What is the number of lines in the entries that contain "Κατασκευή"? Reply with that number only.

[Screenshot grounding data]

----------------

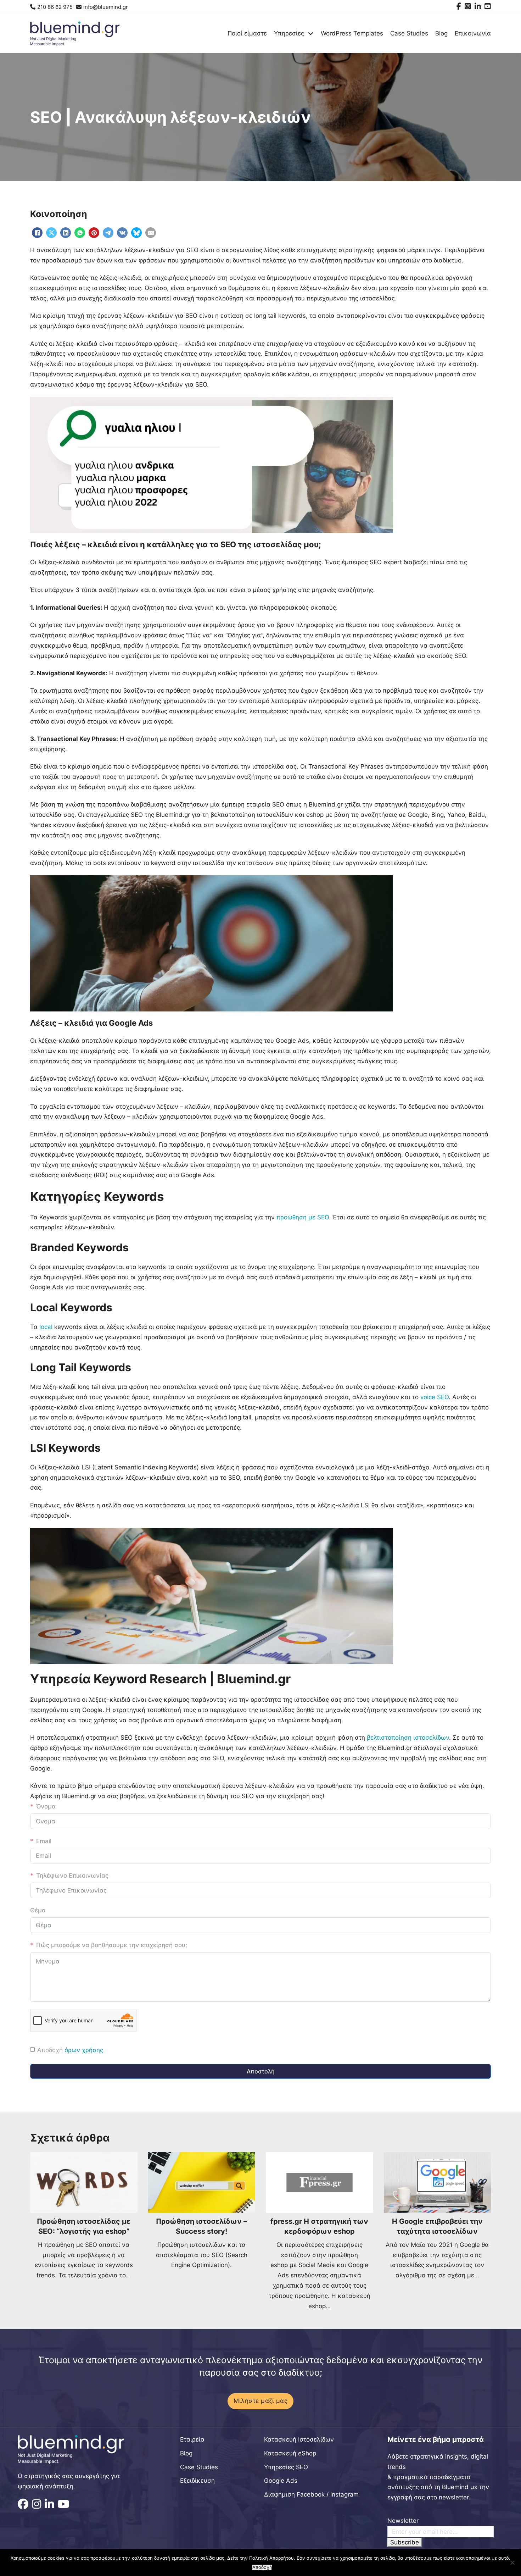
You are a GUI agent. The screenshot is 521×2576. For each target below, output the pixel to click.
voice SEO (434, 1397)
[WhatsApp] (79, 232)
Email (43, 1841)
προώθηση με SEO (302, 1217)
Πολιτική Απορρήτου (271, 2558)
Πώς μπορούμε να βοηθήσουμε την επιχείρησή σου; (111, 1945)
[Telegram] (108, 232)
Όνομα (46, 1806)
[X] (51, 232)
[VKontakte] (122, 232)
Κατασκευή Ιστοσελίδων (299, 2439)
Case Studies (409, 33)
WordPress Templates (352, 33)
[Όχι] (512, 2562)
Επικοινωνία (473, 33)
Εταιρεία (192, 2439)
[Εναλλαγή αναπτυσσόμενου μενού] (311, 34)
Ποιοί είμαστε (247, 33)
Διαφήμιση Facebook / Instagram (311, 2494)
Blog (441, 33)
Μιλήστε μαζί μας (260, 2400)
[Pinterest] (94, 232)
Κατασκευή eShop (290, 2453)
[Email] (150, 232)
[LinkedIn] (65, 232)
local (46, 1326)
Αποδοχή (262, 2567)
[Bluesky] (136, 232)
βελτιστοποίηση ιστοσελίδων (408, 1737)
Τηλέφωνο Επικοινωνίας (72, 1875)
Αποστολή (261, 2071)
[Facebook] (37, 232)
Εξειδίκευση (197, 2480)
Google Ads (280, 2480)
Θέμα (38, 1910)
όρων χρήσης (84, 2050)
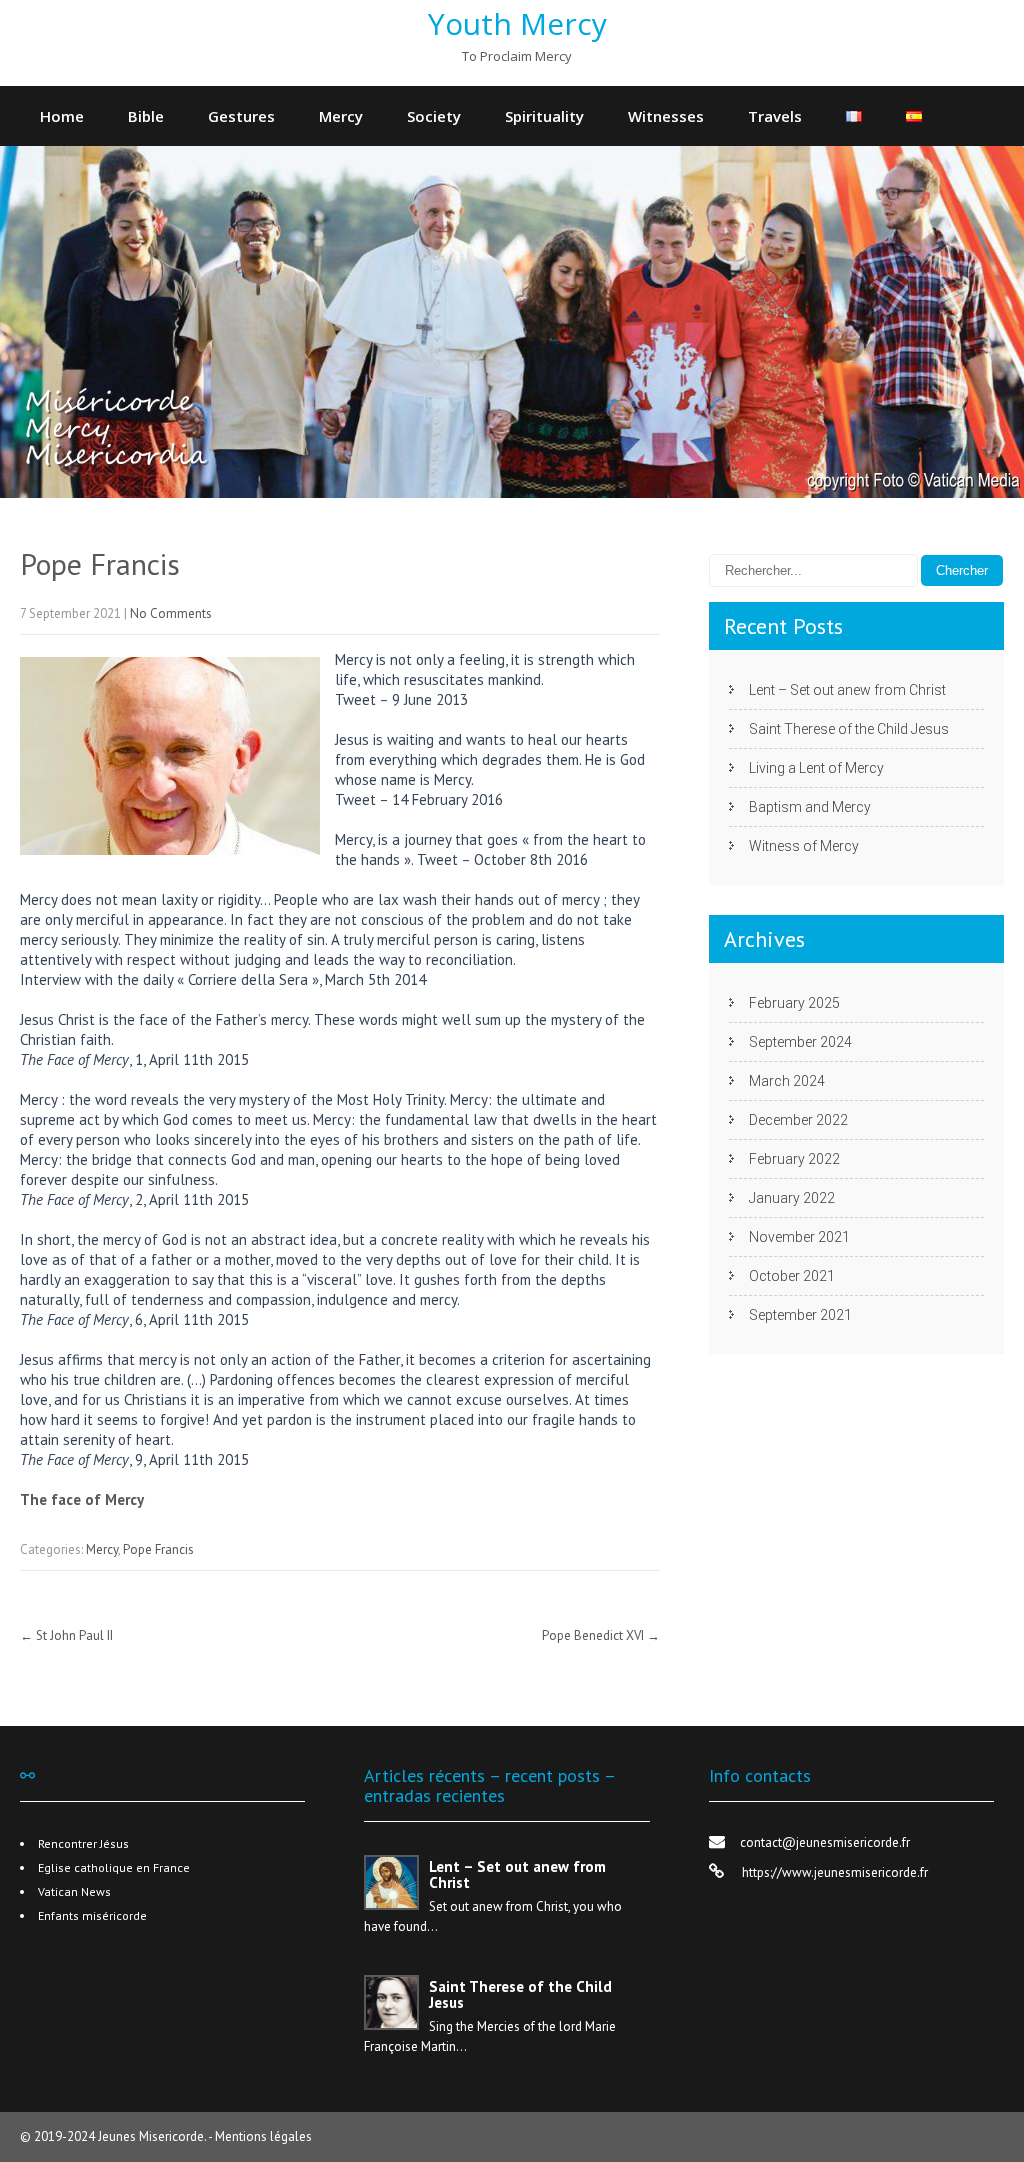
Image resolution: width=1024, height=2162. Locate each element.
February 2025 (794, 1003)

----------------

Written response -
2